=== COSA SI CHIEDE ===
Riporta per intero, senza cambiare nulla, il brano sulla serata di presentazione di Gjeke Marinaj.

=== BRANO DA LEGGERE ===
Penso che sia giusto, invece, ripercorrere per sommi capi l’esperienza prodigiosa vissuta insieme lunedì.
E parto da Raffaella Leone e dalla sua chiara, colta, dettagliata, effervescente Introduzione alla serata di presentazione di Gjeke Marinaj tra noi. Con intensa partecipazione emotiva e tanta dovizia di particolari letterari e storici, ha focalizzato quale possa essere il significato della poesia ai nostri giorni, in un vastissimo e complesso panorama culturale, letterario, umano, e in una società che sembra vivere sui social una fittizia realtà parallela a quella che ci vede protagonisti in casa, nella comunità locale e planetaria in cui realmente e realisticamente viviamo.
Le ipotesi e le tesi, le argomentazioni e le contraddizioni.

=== ESTRATTO DATI ===
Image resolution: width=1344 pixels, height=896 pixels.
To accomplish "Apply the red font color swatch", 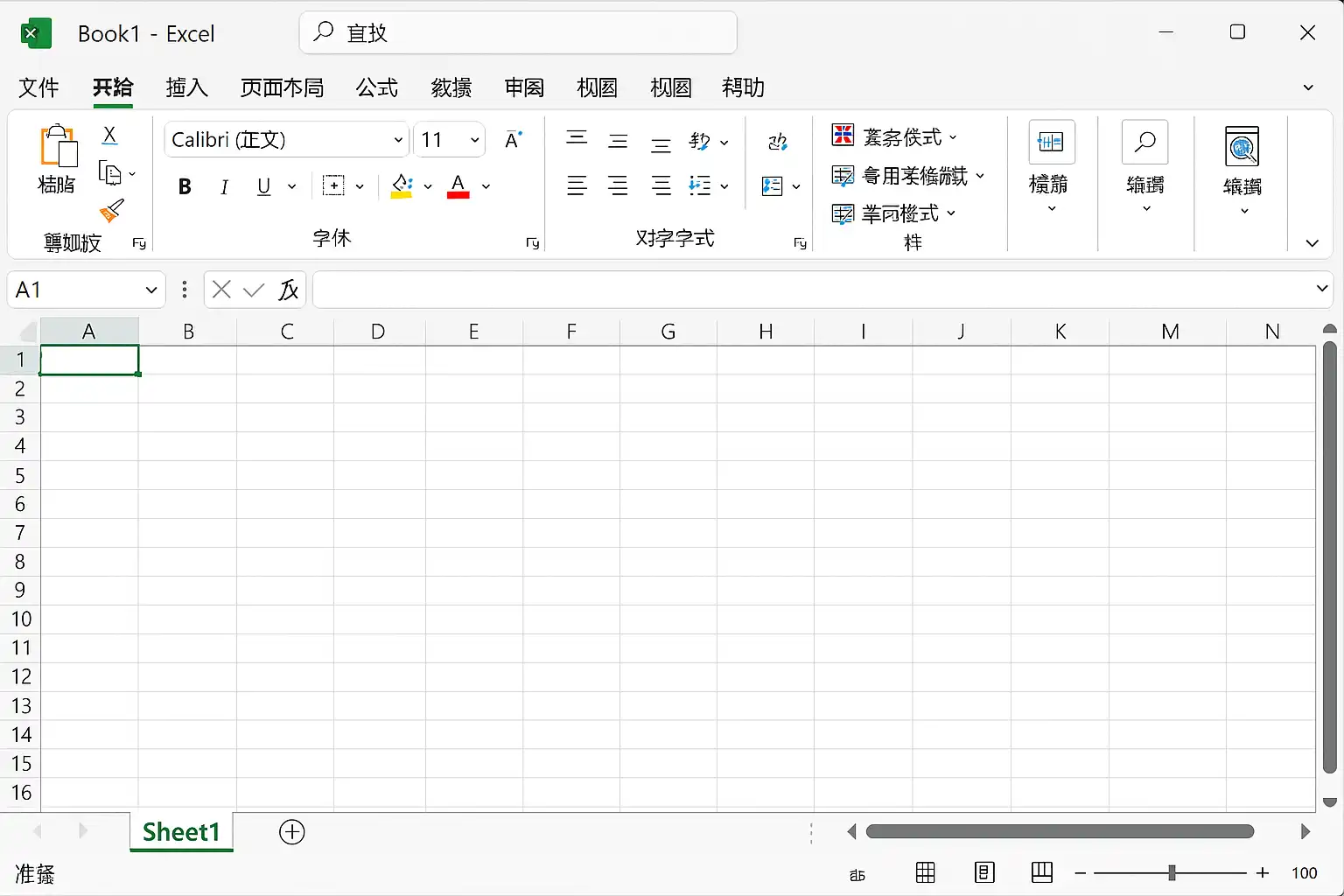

=== RISPOSTA SCRITTA ===
Penso che sia giusto, invece, ripercorrere per sommi capi l’esperienza prodigiosa vissuta insieme lunedì.
E parto da Raffaella Leone e dalla sua chiara, colta, dettagliata, effervescente Introduzione alla serata di presentazione di Gjeke Marinaj tra noi. Con intensa partecipazione emotiva e tanta dovizia di particolari letterari e storici, ha focalizzato quale possa essere il significato della poesia ai nostri giorni, in un vastissimo e complesso panorama culturale, letterario, umano, e in una società che sembra vivere sui social una fittizia realtà parallela a quella che ci vede protagonisti in casa, nella comunità locale e planetaria in cui realmente e realisticamente viviamo.
Le ipotesi e le tesi, le argomentazioni e le contraddizioni.